In Australia, Paul was co-chair of the 2016–2020 National Diabetes Strategy and was recognized nationally as the 2018 Senior Victorian Australian of the Year. His international and national awards include the Kelly West and Harold Rifkin medals (American Diabetes Association), the Kellion Victory Medal (Australian Diabetes Society), the Banting award (Diabetes UK), the A.M. Cohen Memorial Award and Lecture (EASD, Jerusalem 2000), and the Hellmut Mehnert/German Diabetes Union Award (EASD, Munich 2004). He received the Grand Hamdan International Prize for Medical Sciences (Dubai) in 2010 jointly with Jaakko Tuomilehto. Paul was particularly proud of receiving Research Australia’s Peter Wills Medal in 2013. This award recognizes an Australian scientist who has made an outstanding contribution to building Australia’s international reputation in health and medical research. Paul is also the only Australian to be made an International Member of the Royal National Academy of Medicine in Spain.

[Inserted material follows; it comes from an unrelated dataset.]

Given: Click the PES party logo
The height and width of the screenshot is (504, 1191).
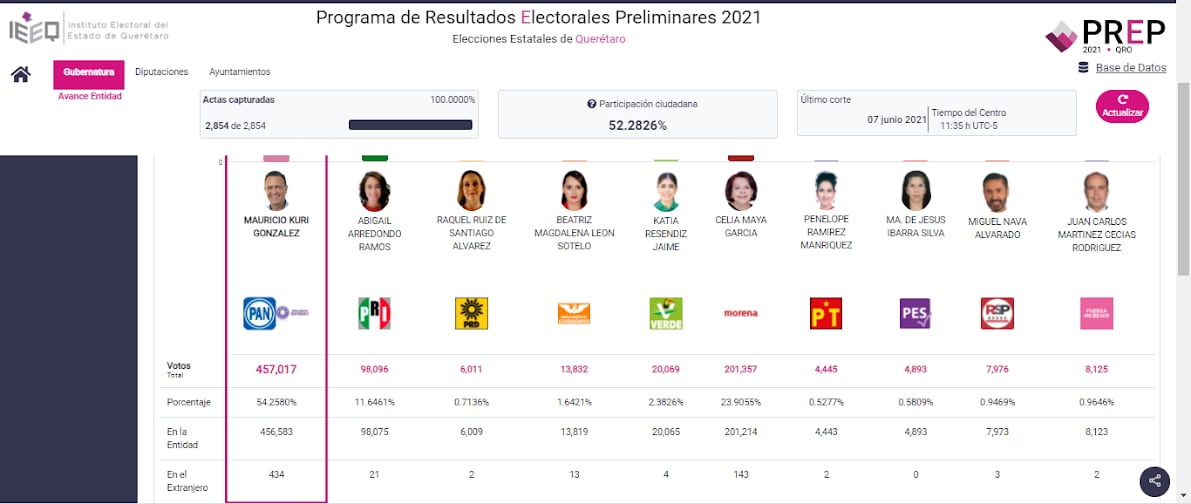Looking at the screenshot, I should coord(915,313).
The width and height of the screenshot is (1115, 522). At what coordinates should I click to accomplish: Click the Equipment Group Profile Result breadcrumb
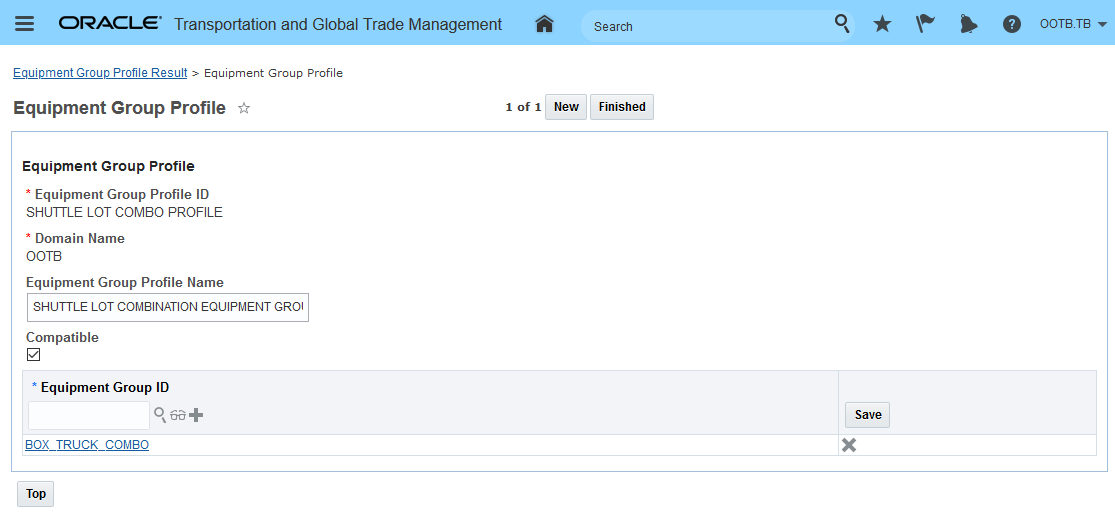[x=100, y=73]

In a career packed with international research programs, a prolific publication output, frequent negotiations with governments, and the responsibilities of running an institute, Paul has still found time for individuals. Many of those who have worked with him, closely or at a distance, have benefited from his mentorship and his ability to provide opportunities and encouragement for the up and coming. He has faithfully provided care to his patients, many for several decades. But, above all, he has remained close to his family. Despite the challenges of running studies on Pacific islands, and the time required to travel from Australia to almost anywhere else, Paul has remained intimately connected with his family. It epitomizes his ability to care about the individual while dealing with the population.
Paul Zimmet has been a towering figure in the diabetes field for several decades. He has been a driver of the research agenda, has never been afraid to challenge the status quo, and has cajoled and harangued governments and influential NGOs into paying more attention to the diabetes epidemic. The world of diabetes would have looked very different without Paul Zimmet.